### DIRECTIONS FOR THIS TASK:
Below are the records; give the number of their lines that contain the word "click" and nothing more.

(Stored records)
------------------------------

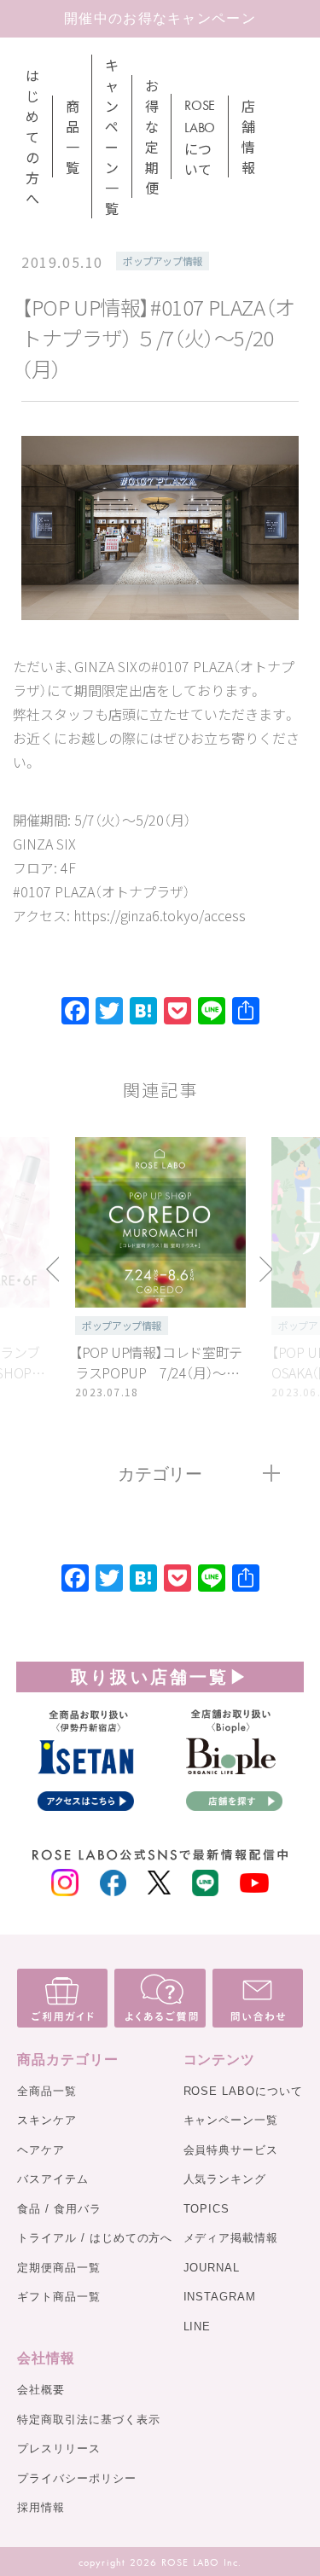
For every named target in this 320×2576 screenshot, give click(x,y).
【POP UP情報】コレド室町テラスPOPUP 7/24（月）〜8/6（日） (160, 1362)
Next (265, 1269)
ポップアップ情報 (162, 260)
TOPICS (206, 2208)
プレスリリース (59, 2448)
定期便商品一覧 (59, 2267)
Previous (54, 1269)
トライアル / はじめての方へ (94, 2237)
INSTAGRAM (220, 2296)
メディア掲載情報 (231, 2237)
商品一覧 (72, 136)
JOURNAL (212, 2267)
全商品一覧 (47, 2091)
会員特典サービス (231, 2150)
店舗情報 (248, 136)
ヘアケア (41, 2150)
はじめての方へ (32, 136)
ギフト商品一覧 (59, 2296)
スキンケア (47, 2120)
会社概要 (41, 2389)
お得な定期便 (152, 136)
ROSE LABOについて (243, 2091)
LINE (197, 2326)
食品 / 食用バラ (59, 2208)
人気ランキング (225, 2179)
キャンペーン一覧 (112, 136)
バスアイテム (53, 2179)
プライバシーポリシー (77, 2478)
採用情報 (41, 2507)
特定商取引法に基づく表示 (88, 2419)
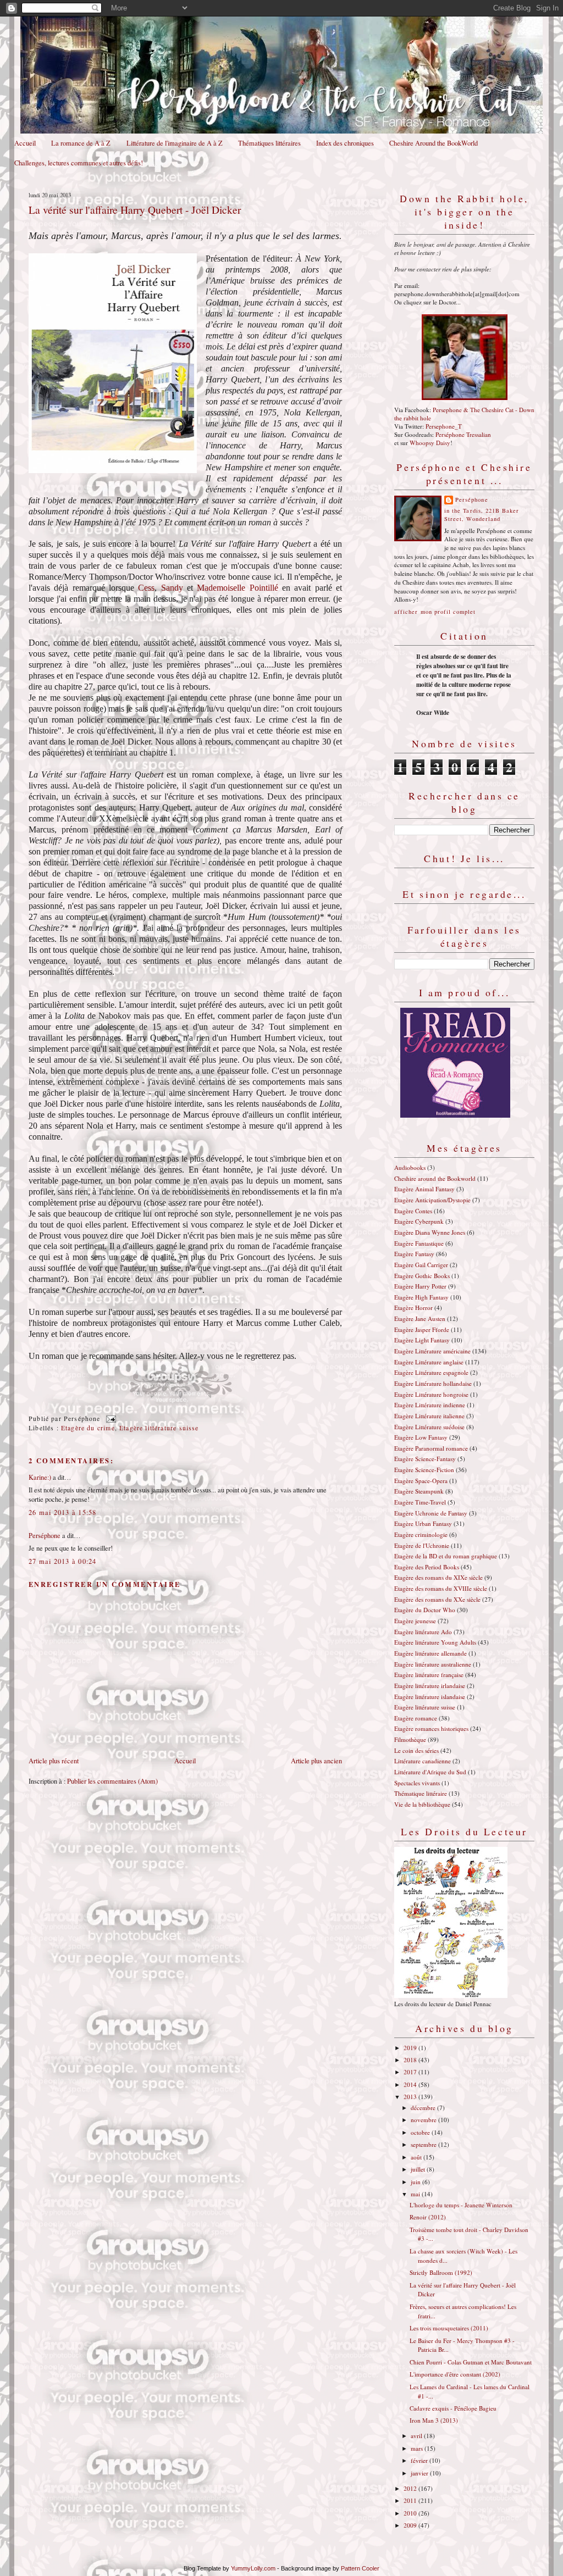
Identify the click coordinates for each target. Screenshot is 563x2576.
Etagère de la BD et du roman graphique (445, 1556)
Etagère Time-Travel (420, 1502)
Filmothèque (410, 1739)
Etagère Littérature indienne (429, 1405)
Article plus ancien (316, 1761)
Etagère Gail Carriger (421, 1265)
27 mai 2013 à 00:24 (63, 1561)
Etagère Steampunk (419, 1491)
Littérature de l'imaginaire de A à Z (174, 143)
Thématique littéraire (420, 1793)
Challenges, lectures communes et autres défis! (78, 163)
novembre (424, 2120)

------------------------------

### RESULT FOR THIS TASK:
2